Pierre-Yves Bournazel refuse de rejoindre Grégoire ou Dati au second tour

Pierre-Yves Bournazel, candidat Horizons et Renaissance à la mairie de Paris, a réaffirmé le 25 février qu'il ne rejoindra ni Emmanuel Grégoire ni Rachida Dati au second tour des élections municipales. Soutenu par Edouard Philippe et Gabriel Attal, il mène campagne pour gagner, malgré un sondage le créditant de 12 % des voix au premier tour. Il critique les projets des autres candidats et dénonce une brutalisation de la vie politique.

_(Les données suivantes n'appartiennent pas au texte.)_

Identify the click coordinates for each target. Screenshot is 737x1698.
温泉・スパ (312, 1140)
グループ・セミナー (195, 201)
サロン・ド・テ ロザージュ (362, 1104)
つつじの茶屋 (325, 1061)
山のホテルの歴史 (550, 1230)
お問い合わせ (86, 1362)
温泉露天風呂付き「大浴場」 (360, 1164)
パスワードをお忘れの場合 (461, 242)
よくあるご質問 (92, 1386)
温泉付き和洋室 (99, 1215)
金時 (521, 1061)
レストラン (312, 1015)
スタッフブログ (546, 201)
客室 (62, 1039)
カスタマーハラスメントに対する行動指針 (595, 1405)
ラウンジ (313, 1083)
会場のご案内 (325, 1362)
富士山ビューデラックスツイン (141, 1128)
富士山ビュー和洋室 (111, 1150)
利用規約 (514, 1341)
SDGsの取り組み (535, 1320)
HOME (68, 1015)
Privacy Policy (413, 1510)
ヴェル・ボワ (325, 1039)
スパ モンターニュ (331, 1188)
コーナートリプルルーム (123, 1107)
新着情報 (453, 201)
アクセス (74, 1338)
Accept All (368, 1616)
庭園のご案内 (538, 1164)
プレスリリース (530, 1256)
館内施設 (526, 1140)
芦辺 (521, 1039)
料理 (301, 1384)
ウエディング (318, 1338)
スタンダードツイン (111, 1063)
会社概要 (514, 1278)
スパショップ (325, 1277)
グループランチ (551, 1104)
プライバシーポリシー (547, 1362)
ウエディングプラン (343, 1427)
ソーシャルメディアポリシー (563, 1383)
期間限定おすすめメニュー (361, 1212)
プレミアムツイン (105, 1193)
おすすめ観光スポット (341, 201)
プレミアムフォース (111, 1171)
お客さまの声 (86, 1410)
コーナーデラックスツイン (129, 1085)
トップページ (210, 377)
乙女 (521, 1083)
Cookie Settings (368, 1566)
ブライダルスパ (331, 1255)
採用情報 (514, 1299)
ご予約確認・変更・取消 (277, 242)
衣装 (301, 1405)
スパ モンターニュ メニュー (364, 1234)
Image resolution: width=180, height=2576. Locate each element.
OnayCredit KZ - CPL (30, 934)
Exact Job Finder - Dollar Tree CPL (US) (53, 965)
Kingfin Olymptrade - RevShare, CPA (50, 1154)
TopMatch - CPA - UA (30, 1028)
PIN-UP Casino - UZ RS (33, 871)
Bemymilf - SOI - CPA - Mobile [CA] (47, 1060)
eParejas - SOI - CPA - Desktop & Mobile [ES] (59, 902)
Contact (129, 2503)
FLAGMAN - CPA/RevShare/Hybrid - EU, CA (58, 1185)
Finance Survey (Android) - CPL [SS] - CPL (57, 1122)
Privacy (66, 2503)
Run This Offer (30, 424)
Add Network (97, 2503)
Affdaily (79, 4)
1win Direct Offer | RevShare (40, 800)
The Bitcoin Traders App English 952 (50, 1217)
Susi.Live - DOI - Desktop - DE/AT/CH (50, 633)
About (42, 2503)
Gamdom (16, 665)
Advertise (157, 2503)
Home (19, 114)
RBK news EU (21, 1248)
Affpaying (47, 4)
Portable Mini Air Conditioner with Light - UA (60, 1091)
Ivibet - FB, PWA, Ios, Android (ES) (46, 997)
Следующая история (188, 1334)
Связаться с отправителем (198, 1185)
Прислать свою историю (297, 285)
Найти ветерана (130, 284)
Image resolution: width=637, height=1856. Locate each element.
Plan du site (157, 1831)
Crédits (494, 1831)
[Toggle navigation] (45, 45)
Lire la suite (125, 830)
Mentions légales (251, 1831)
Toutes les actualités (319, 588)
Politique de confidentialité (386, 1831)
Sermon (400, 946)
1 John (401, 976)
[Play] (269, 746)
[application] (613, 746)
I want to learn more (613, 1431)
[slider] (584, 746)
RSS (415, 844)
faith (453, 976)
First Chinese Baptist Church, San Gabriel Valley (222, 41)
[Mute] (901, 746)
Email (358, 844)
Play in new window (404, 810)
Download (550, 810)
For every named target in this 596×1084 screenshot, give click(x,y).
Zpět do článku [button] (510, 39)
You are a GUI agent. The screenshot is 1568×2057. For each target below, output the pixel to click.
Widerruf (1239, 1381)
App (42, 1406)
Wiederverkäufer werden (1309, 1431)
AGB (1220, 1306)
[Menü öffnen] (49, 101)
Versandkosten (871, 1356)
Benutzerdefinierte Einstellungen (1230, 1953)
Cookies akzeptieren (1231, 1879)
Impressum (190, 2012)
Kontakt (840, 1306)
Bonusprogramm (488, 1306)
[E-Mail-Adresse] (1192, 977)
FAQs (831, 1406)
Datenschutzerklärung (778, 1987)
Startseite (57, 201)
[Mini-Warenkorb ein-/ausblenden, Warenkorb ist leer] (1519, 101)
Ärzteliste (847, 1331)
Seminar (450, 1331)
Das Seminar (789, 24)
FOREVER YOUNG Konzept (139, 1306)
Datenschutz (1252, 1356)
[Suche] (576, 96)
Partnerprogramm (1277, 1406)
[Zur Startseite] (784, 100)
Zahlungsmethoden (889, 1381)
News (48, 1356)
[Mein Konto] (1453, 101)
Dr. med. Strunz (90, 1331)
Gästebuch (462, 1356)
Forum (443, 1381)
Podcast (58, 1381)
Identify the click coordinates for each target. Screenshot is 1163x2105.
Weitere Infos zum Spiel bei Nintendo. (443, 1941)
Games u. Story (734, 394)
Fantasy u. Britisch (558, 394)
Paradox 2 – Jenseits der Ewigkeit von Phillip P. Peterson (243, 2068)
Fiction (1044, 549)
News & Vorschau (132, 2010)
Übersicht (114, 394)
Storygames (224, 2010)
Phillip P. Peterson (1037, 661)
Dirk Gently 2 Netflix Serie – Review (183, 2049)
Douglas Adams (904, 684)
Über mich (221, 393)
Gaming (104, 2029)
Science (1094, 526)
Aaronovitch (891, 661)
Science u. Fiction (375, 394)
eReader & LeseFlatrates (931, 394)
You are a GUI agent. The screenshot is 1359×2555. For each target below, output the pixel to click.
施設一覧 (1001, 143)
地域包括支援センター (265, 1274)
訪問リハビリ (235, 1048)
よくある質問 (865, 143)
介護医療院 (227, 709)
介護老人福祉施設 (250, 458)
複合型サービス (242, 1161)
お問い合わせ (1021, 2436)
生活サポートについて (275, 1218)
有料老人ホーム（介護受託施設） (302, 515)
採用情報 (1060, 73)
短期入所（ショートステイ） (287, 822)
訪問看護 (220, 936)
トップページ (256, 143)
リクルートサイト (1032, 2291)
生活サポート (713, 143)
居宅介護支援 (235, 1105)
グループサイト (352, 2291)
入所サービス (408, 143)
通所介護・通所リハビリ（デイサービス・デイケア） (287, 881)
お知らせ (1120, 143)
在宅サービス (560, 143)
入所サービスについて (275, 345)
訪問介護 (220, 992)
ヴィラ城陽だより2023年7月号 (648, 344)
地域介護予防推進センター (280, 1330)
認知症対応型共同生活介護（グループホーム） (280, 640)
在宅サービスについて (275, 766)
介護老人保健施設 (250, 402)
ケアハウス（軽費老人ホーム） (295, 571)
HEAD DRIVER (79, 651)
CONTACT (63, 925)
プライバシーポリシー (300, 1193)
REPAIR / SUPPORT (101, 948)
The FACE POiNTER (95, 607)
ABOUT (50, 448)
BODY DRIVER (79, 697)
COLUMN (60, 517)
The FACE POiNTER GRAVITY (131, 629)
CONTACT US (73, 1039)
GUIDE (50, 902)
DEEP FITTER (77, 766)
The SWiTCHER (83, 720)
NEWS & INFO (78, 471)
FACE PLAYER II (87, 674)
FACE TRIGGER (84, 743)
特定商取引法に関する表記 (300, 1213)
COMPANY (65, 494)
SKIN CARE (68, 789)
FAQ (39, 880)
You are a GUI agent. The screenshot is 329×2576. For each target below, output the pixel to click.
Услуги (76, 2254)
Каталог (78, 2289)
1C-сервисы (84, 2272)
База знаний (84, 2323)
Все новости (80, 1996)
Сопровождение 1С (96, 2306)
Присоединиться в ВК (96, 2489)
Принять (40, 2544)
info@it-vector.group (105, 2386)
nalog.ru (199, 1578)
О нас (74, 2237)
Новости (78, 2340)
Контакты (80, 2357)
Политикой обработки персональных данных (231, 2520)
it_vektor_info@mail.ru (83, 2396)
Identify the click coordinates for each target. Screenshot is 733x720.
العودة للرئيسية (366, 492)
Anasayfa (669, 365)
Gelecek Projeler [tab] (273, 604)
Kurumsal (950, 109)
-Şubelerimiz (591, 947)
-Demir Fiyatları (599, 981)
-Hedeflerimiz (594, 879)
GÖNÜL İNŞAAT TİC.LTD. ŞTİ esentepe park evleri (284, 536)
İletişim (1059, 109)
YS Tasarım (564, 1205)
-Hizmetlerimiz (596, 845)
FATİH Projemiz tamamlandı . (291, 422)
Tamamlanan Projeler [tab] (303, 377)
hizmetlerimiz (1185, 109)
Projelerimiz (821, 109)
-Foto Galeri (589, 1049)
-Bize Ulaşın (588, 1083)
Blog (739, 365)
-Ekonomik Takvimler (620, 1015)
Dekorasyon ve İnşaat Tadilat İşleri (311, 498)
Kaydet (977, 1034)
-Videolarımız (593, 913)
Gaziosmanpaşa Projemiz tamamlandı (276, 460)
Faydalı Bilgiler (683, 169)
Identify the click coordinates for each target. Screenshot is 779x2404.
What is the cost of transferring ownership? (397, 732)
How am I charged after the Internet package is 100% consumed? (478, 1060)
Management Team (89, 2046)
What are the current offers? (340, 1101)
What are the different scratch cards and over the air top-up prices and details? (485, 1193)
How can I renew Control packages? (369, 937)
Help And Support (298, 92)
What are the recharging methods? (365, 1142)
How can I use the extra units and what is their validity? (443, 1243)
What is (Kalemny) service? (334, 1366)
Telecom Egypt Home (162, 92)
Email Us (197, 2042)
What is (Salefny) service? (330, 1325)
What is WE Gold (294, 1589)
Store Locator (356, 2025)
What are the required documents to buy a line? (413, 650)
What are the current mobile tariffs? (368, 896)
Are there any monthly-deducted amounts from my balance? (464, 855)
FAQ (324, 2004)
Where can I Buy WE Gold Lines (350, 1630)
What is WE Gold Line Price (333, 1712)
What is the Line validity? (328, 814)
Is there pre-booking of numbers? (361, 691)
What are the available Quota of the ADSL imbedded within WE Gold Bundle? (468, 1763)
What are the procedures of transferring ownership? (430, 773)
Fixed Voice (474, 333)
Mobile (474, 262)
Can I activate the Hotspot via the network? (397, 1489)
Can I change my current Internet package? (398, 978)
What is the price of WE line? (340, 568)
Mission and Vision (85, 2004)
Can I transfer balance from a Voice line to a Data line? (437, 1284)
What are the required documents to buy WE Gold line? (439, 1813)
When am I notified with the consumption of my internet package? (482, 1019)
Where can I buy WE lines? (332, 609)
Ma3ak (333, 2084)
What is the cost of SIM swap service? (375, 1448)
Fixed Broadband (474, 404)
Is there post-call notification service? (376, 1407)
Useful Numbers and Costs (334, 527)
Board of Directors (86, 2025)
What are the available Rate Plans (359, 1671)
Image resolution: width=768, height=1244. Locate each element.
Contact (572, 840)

Pierre-Yves Bournazel, candidat à la mairie de Paris pour les partis Horizons et Renaissance, a déclaré le 25 février sur France Inter qu'il ne rejoindra ni Emmanuel Grégoire, représentant la gauche hors LFI, ni Rachida Dati, candidate LR, MoDem et UDI, au second tour des élections municipales prévues le 15 mars pour le premier tour. « Je ne rejoindrai ni Grégoire ni Dati au second tour. Je mène campagne pour gagner et je crois que les Parisiens méritent un autre chemin que celui proposé par M. Grégoire et Mme Dati », a-t-il affirmé. Il ajoute : « J’ai beaucoup réfléchi, j’écoute les Parisiens. Ils me demandent de proposer un chemin pour ne pas avoir à subir ce match du passé contre le passé entre Grégoire et Dati. J’incarne la solution ».

Soutenu par Edouard Philippe et Gabriel Attal, Bournazel estime que « le match n’est pas du tout joué ». Il interroge : « Que va faire M. Grégoire qu’il n’a pas fait ces douze dernières années avec Mme Hidalgo ? », en référence à l'expérience de Grégoire comme premier adjoint de la maire sortante socialiste. Bournazel souligne des « différences de projets et de valeurs » avec ses rivaux et dénonce une « brutalisation de la vie publique et politique ». Il critique les plaintes croisées entre Grégoire et Dati : « Dans cette campagne, c’est plainte contre plainte. Mme Dati porte plainte contre M. Grégoire, M. Grégoire porte plainte contre Mme Dati ». Il ajoute : « Je ne pratique pas l’intimidation, je ne pratique pas la menace. Je veux apaiser Paris et ça commence par un comportement exemplaire ».

Un sondage IFOP pour L’Opinion et Sud Radio, publié le 22 février, place Grégoire à 32 % des suffrages exprimés au premier tour, devant Dati à 30 %. La liste de Bournazel est créditée de 12 %, en baisse de deux points par rapport à fin janvier. Sophia Chikirou (LFI) et Sarah Knafo (Reconquête) sont à 11 %, tandis que Thierry Mariani (RN) atteint 4 %.

Pour le second tour, le sondage envisage plusieurs scénarios. En quinquangulaire, Grégoire l'emporterait de justesse sur Dati (33 % contre 32 %). En triangulaire Chikirou-Grégoire-Dati, Dati arriverait première avec 49 %. Avec Bournazel en triangulaire, Dati obtiendrait 43 % contre 42 % pour la gauche et 15 % pour Horizons-Renaissance. En duel Grégoire-Dati, Dati gagnerait 53 % contre 47 %.